進行を遅らせる新薬「抗アミロイドβ抗体薬」
抗アミロイドβ抗体薬はアミロイドβを脳から除去する作用を持ち、病気の進行を緩やかにする効果が期待されている新しい治療薬です。国内では、2023年に「レカネマブ(レケンビ®)」、2024年に「ドナネマブ(ケサンラ®)」が承認されました。(本剤はアルツハイマー病の進行を遅らせる効果のある薬であり、根治を目的とした薬ではありません。失われた記憶を取り戻す効能や認知機能が改善する効果はないことをご理解ください。)
一般名 | レカネマブ | ドナネマブ |
商品名 | レケンビ® | ケサンラ® |
投与方法 | 点滴 | 点滴 |
時間 | 1時間以上 | 30分以上 |
頻度 | 2週に1回 | 4週に1回 |
治療期間 | 原則1年半 (投与終了の目安なし) | 原則最長1年半 (投与開始後12ヵ月を目安に アミロイドβ除去が確認 できれば投与終了可能) |
MMSE(※1) | 22~30点 | 20~28点 |
レカネマブ・ドナネマブ治療は、厚生労働省の基準を満たす 当院を含む医療機関でのみ実施されております。(※2) |
投与対象となる方
レカネマブ・ドナネマブは、厚生労働省が定めた「最適使用推進ガイドライン」に基づき、対象となる患者さまの状態や検査結果などの厳格な基準を満たした場合に限り使用が許可されています。
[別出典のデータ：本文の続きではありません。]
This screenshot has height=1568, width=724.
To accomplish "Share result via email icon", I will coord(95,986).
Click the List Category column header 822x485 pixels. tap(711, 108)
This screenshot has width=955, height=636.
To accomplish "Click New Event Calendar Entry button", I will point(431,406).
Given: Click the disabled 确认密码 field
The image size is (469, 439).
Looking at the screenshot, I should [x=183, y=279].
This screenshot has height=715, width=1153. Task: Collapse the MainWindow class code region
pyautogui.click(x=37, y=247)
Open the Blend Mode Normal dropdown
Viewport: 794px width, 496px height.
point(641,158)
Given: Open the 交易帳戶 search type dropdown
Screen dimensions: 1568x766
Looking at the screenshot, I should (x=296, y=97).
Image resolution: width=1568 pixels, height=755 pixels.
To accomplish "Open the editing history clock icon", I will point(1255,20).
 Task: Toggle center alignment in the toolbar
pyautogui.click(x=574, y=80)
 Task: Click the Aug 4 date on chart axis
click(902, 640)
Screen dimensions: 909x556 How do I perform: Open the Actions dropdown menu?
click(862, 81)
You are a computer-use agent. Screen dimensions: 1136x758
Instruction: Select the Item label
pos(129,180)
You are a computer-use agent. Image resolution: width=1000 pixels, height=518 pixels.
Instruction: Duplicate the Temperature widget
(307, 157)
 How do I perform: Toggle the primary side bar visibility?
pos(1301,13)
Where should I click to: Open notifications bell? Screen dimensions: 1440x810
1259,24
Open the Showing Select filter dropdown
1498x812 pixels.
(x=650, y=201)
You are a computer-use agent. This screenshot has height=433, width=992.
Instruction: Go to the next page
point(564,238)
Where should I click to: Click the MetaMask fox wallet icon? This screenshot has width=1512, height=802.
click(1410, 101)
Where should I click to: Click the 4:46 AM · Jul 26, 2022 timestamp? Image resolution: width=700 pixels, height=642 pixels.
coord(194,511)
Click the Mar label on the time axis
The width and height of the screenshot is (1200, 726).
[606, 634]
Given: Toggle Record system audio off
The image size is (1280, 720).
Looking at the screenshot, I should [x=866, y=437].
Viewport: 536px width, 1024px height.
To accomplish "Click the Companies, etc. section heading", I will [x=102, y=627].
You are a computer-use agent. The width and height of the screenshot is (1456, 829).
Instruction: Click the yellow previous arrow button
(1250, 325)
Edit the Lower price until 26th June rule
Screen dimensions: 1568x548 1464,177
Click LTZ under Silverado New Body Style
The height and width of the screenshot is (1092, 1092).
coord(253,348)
- アルツハイマー病によるMCIもしくは軽度認知症の方
⇒MMSEがレカネマブ22~30点、ドナネマブ20~28点であること
- 身体的に投与が可能な状態である方
⇒MRI検査で脳の異常(脳の出血・炎症・腫瘍など)がないこと、また点滴治療に耐えられる全身状態であること
- アミロイドβの蓄積が確認されている方
⇒PET検査または脳脊髄液検査で、アミロイドβの陽性所見があること(当院では低侵襲であるPET検査を推奨しています)
投与適応の判断について
レカネマブ・ドナネマブの投与が実際に可能かどうかは、問診・診察、神経心理検査(認知機能を評価する検査)、画像検査、血液検査などの各種検査結果を踏まえ、当科にて最終的に判断いたします。閉所恐怖症がある、未破裂脳動脈瘤がある、開頭術の経験があるという方も適応になる場合があります。検査の結果、以下のような場合には適応外となりますので、あらかじめご了承ください。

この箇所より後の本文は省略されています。